How can we solve it?

All of the sentences we fetch from Wikipedia should also go through a manual review and edit (by volunteers from both sides, into the database of both versions).

I don’t know if I really understand the problem.

  • Do you mean that articles written originally in zh-CN are converted to zh-TW and the other way around?
  • And that’s a problem because the results are not natural?
  • Is there a way to know which ones so we just pick the originals in zh-CN?

@george Is still doing the planning for the wikipedia effort, my understanding is that we want to do a couple of iterations where we extract a 1000 or so, do a quick skimming with native speakers and repeat to understand the error ratio, but at the end we won’t be able to manually review 2M sentences or more, we will have to work with an approximation.

The Chinese Wikipedia article are written in a MIX of zh-CN and zh-TW by editor from both places, that is, you will have zh-cn sentences and zh-tw sentences in the same article, and some case, zh-cn words and zh-tw words in single sentences.

Each article has a conversion table, and Wikipedia had a dozen of general / topics specific conversion table, they use them with Simplified / Traditional character converter to display the correct language on the fly.

So the final result will have a mix senses of Taiwanese and China “smell”, and not like natural sentences we talk in our daily talk.

Chinese is one of the most special languages on Wikipedia that has this mechanic. Because they want “more article” in Chinese in general then more fluency reading experience.

6 posts were split to a new topic: Number of sentences needed

@rosana @george Flagging this as a potential risk

Thanks for this flag and yikes.

@irvin Can you or others think of ways to automatically identify non-mixed sentences, if they exist? Are there tags and such that help identify what’s what within an article to avoid problematic sentences?

(Note that we need to use only 1-3 sentences per article.)

Create or find a zh-CN language model and reject sentences/phrases below some threshold of probability.
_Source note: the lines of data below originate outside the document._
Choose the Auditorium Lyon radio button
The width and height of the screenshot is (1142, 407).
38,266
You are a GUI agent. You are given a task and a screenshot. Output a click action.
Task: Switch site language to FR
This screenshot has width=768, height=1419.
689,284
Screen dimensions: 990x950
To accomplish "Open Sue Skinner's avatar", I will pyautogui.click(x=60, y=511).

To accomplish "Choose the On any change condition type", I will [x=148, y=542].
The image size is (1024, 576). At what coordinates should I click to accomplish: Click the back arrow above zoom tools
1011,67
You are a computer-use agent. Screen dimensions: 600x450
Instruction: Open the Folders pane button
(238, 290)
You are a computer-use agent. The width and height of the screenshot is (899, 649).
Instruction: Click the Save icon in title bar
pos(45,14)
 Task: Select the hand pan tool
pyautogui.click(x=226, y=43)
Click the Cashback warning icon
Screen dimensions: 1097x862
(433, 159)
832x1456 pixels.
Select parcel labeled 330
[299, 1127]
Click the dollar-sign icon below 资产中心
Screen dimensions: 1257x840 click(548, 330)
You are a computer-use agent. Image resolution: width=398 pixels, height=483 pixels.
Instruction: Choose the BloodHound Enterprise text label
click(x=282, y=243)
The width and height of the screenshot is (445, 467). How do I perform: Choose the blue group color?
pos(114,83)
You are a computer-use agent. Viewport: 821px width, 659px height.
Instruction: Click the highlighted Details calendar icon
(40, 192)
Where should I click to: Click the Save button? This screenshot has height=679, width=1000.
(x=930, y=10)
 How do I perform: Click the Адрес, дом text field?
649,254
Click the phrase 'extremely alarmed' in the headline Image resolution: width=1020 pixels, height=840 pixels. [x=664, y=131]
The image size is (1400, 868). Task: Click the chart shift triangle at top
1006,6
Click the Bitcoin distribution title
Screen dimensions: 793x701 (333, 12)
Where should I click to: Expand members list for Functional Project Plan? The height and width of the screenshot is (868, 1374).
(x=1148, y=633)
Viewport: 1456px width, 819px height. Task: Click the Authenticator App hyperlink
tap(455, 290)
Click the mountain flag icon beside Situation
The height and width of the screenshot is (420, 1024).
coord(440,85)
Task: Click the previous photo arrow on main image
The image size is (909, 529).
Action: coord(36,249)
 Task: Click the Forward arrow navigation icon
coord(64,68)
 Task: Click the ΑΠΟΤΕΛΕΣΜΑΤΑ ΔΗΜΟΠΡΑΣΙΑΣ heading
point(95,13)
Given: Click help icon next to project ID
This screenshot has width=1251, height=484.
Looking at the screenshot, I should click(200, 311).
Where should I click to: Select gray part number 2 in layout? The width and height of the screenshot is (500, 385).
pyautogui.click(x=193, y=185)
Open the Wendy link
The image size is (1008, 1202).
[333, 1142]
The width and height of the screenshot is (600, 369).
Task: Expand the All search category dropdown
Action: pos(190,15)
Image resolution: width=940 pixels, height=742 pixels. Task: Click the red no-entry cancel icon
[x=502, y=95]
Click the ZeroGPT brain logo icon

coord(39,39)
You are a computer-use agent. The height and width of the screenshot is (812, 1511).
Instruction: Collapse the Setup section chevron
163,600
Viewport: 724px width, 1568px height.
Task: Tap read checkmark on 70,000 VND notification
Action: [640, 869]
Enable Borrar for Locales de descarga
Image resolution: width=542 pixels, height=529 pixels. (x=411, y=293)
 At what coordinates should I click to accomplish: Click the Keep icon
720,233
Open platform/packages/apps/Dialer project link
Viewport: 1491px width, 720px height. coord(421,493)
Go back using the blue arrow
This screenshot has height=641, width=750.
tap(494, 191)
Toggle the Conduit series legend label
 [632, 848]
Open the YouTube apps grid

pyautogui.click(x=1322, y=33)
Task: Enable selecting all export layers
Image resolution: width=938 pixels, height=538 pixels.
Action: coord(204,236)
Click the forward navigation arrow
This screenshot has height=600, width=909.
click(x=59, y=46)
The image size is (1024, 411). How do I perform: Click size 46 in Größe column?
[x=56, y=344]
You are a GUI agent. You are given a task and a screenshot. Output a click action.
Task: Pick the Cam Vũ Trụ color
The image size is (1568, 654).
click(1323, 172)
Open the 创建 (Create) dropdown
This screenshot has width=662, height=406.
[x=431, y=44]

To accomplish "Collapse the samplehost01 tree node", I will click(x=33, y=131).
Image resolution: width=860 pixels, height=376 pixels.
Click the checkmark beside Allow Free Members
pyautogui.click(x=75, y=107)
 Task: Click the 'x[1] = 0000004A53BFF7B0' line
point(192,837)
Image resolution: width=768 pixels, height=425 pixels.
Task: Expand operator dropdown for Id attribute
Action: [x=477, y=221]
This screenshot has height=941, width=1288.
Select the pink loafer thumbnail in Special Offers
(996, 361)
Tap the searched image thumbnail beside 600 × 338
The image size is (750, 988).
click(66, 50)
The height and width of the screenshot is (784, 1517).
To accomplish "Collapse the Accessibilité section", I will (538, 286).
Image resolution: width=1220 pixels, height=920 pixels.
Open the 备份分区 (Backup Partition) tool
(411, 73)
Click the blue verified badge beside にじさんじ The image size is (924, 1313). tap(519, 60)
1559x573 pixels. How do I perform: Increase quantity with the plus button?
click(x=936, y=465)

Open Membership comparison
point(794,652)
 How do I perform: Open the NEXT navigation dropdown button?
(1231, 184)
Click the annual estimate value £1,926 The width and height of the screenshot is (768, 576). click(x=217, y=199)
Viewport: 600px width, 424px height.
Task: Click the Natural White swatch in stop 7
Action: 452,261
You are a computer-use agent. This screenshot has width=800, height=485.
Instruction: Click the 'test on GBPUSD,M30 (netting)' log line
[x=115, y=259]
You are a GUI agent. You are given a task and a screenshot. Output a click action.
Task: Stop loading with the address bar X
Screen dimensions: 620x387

I don’t know the way to automatically identify them.

I’m still thinking that if we don’t need that many sentences, a manual filter in the final stage is still the best way to make sure a good quality.

@irvin We will need that many sentences for the zh-CN corpus we are building.

The technique I mentioned above would automatically identify such sentences.

The only remaining problem is creating or finding a zh-CN language model.

Creating a zh-CN language model would require that we had a large zh-CN text. This seems like the problem we are trying to solve, but it may be possible to find a large zh-CN text that’s not CC-0 but would allow us to create and use a language model created from it. So this does not degenerate into our original problem.

Finding a zh-CN language model may be easier, though I haven’t spent any significant amount of time searching for such a zh-CN language model online.

Just so I understand the scope of the problem. Is this akin to UK English vs American English? In other words the translations give text that, broadly, would be considered fine in both languages, but will occasionally, color vs colour, give words and phrases which are awkward.

Is the problem more complicated than a distinction between “Traditional” vs. “Simplified” sentences?

You’ve said the conversion used on Wikipedia is between “zh-CN” and “zh-TW”, but I’m wondering if the conversion is just a “Traditional --> Simplified” look-up table.

If so, we can identify sentences with characters which are “only-Simplified” or “only-Traditional”
 right?

What do you think, @irvin ?

1 Like

Hi Kelly,

I had just re-write the earlier post, to explain why I think it’s better to build the model automatically identify phonetics but not characters is a much easier approach and need far far less data - thousand millions vs. thousands based on our knowledge of Chinese computer and Chinese input method,

Consider that even if we got that big sentences data, we can’t have that many people recording millions of minutes, so small corpus can really help.

Chinese Wikipedia is written and edited by both Taiwanese, China, Hong Kong, and other volunteers, in both traditional and simplified Chinese, together.

So the source sentences in the article is a random mix of zh-tw and zh-cn characters and phrases.

I’m not sure if it’s easy to distinguish one sentences are originally zh-cn or zh-tw, we may use a common character table from both Taiwan and China to estimate it.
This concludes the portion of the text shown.